Today, there are close to four million freelance workers in Malaysia and the number is increasing by the day.

The gig economy is an economic model dependent on freelancers or “giggers”, whose services are based on skills, short-term contracts and freelance or flexible employment, often involving connecting customers through online platforms.

The gig economy is expected to continue to grow in 2021, as people who lost their job due to the pandemic are turning to digital platforms to make a living.

Many gig workers are from the younger generation who are technology-savvy.

As such, it is not surprising that the government has identified the gig economy as a new source of economic growth which would be made part of the 12th Malaysia Plan 2021-2025, further contributing to the gross domestic product (GDP) of the country.

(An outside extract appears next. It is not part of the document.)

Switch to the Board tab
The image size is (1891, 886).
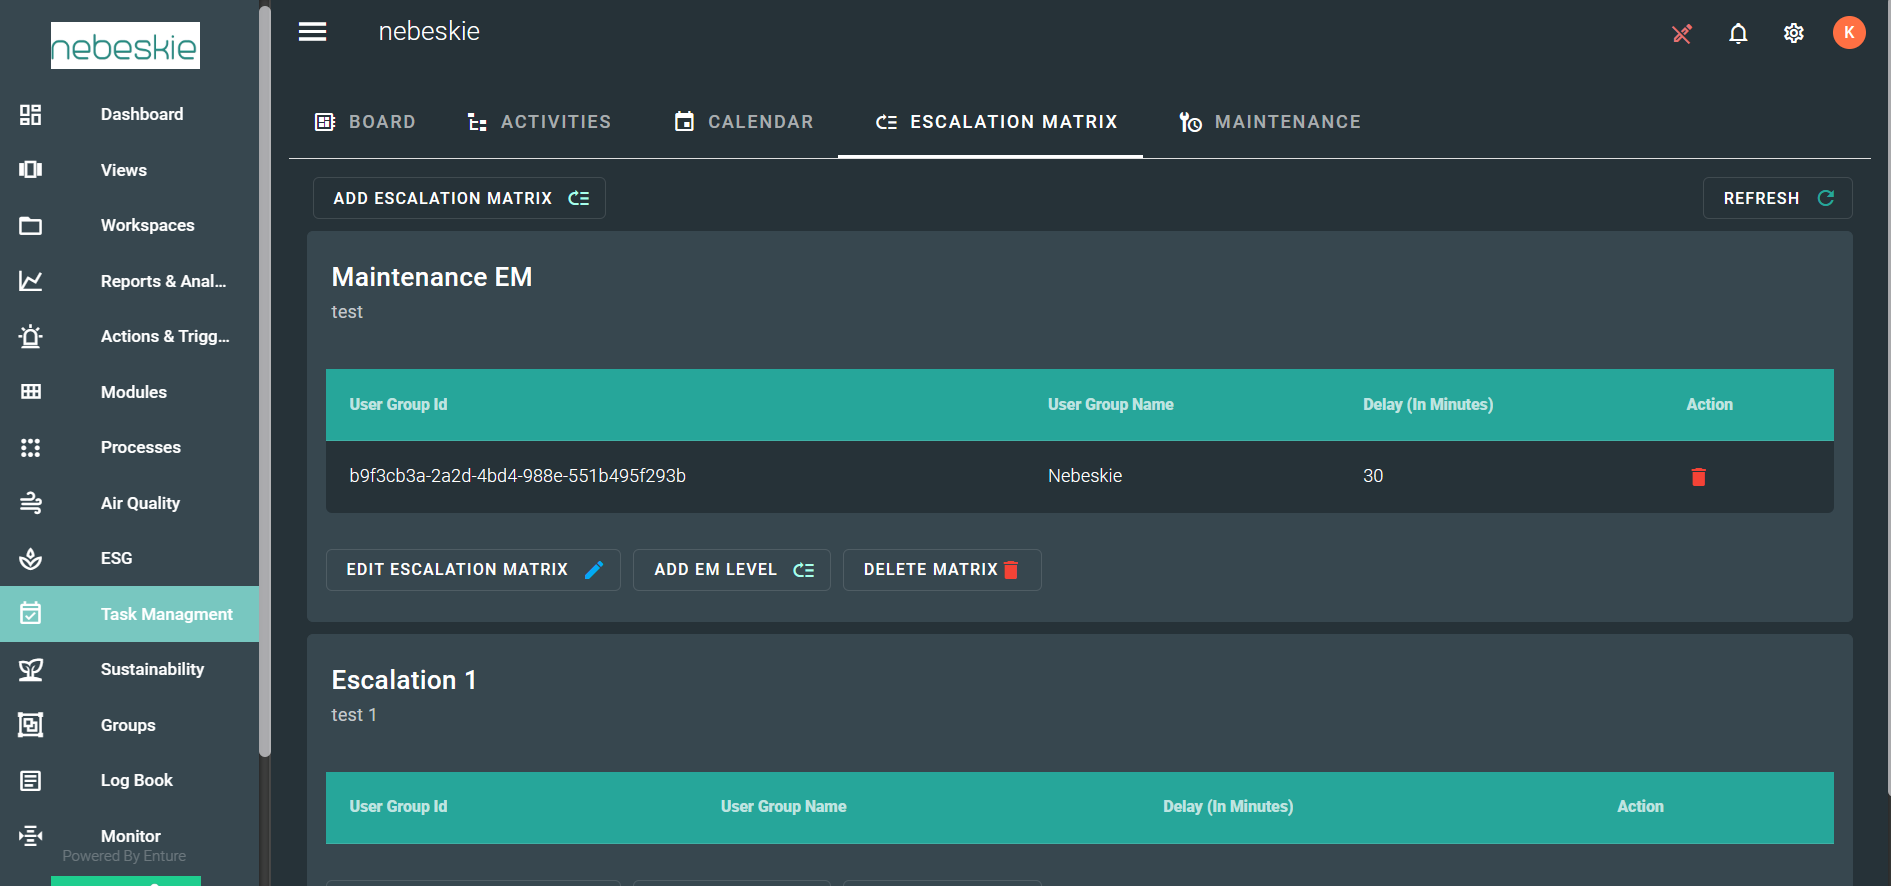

There are three main components in the gig economy: freelancers are paid based on a specific task; customers want specific services; and companies connecting gig workers to available jobs via digital platforms such as GrabFood, Foodpanda, TaskRabbit, BungkusIt as well as e-hailing services such as Grab and MyCar.

The changing market and consumer demands is one of the push factors in accelerating growth of the gig economy, which in turn attracts more giggers.

Having the time flexibility to work and the freedom to select the type of job are among the reasons for people seeking opportunities in the gig economy.

Gig workers have the time flexibility as long as the task is completed within the given time frame while technological advancement enables them to work on the go.

Thanks to today’s digital age, gig workers are able to tap into various markets to earn more than one income; as such, the younger generation is able to generate a more lucrative income than those who have worked longer in a company.

As for companies, especially startups, it would make more sense if a freelancer is hired for a limited time to complete a project rather than a full-time personnel, as such arrangement can optimise operational cost efficiencies.

When done right, working on gigs come with the perks of independence, peace of mind and good pay.

The gig economy can contribute to the country’s economy through taxation.The gig economy can contribute to the country’s economy through taxation.

Income tax

While being a freelance worker comes with the flexibility to choose how you want to work, it is not an option when it comes to paying taxes.

The frequency of jobs determines the type of return form when declaring the income to the Inland Revenue Board of Malaysia (IRBM).

If the freelance work is registered as a business, the B Form is used to file taxes on recurring income.

For this category, for instance, online businesses can claim tax relief under product expenses and delivery costs.

The frequency of jobs determines the type of return form when gig workers declare their income.The frequency of jobs determines the type of return form when gig workers declare their income.

Meanwhile, the BE form is used for one-off jobs or jobs done not more than twice and the income received should be declared under the “other income” section.

In conclusion, any income-generating job, including employment in the gig economy, needs to be declared to the IRBM.

Let us all do our part to ensure prosperity for the country.